* Your task
Please change "Apply" to "Confirm" in the listing, from the line with "The width and height of the screenshot is (725, 725)." through the end of the listing, and leave everything else as it is. Give back only those lines, without the pictures.

* Data for this task
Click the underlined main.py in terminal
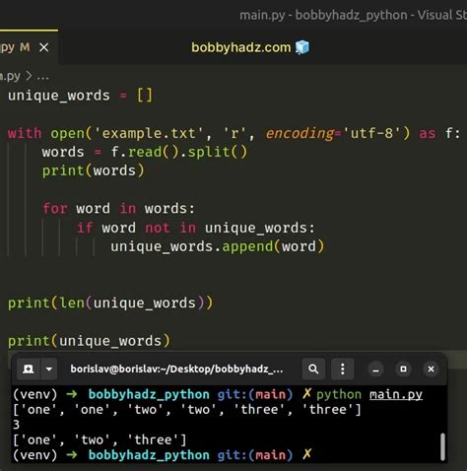coord(396,394)
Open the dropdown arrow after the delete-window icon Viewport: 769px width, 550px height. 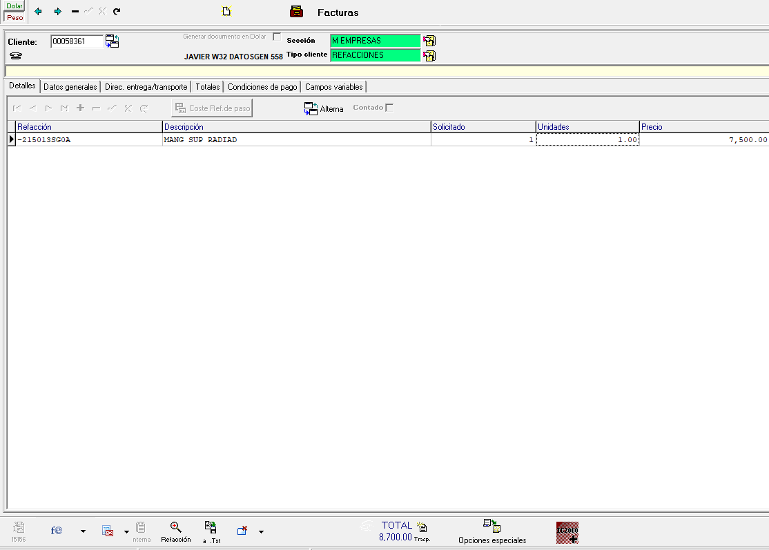[x=261, y=531]
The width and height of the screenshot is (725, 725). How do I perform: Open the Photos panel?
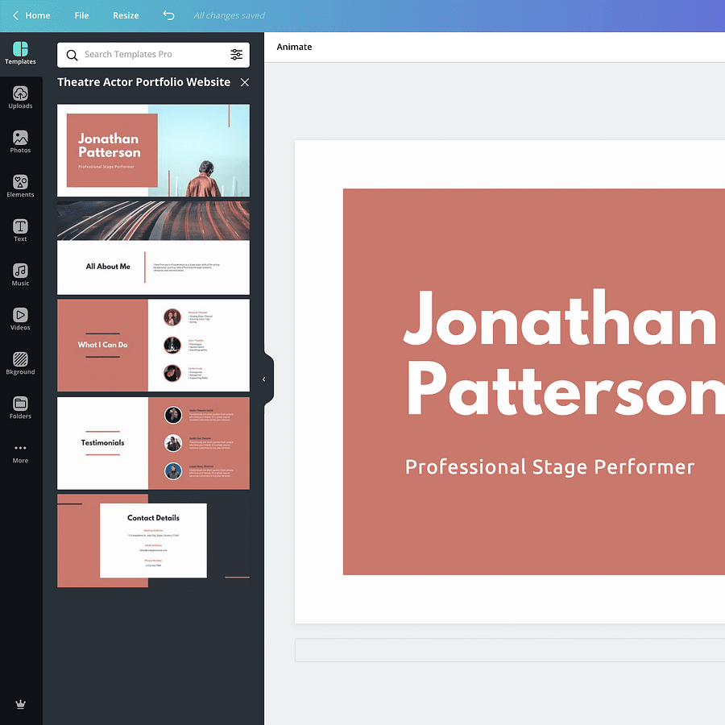coord(20,142)
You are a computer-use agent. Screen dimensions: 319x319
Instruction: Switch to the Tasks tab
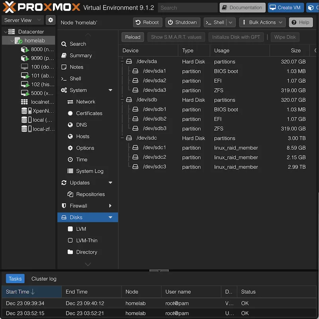tap(15, 279)
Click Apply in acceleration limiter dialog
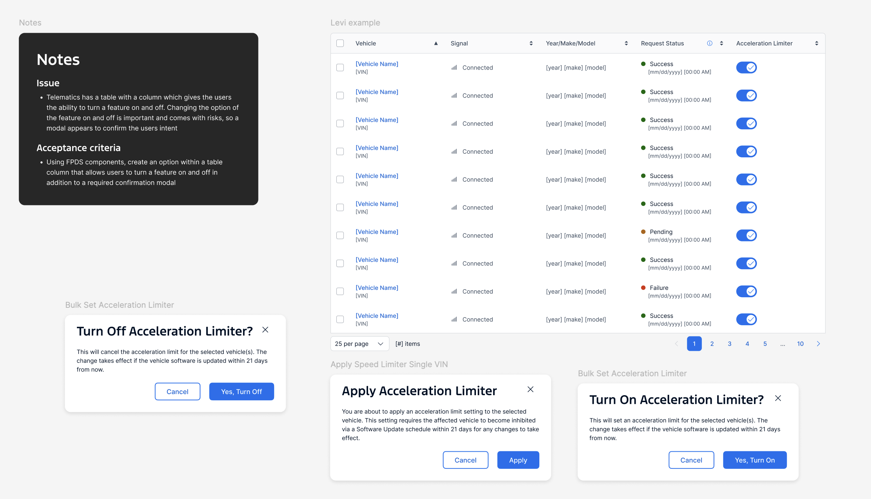The width and height of the screenshot is (871, 499). click(518, 460)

* Written response
The width and height of the screenshot is (725, 725). How do I perform: Open the Photos panel?
coord(20,142)
You are a computer-use agent. Screen dimensions: 319x319
Instruction: Switch to the Tasks tab
tap(15, 279)
Click Confirm in acceleration limiter dialog
The width and height of the screenshot is (871, 499). click(518, 460)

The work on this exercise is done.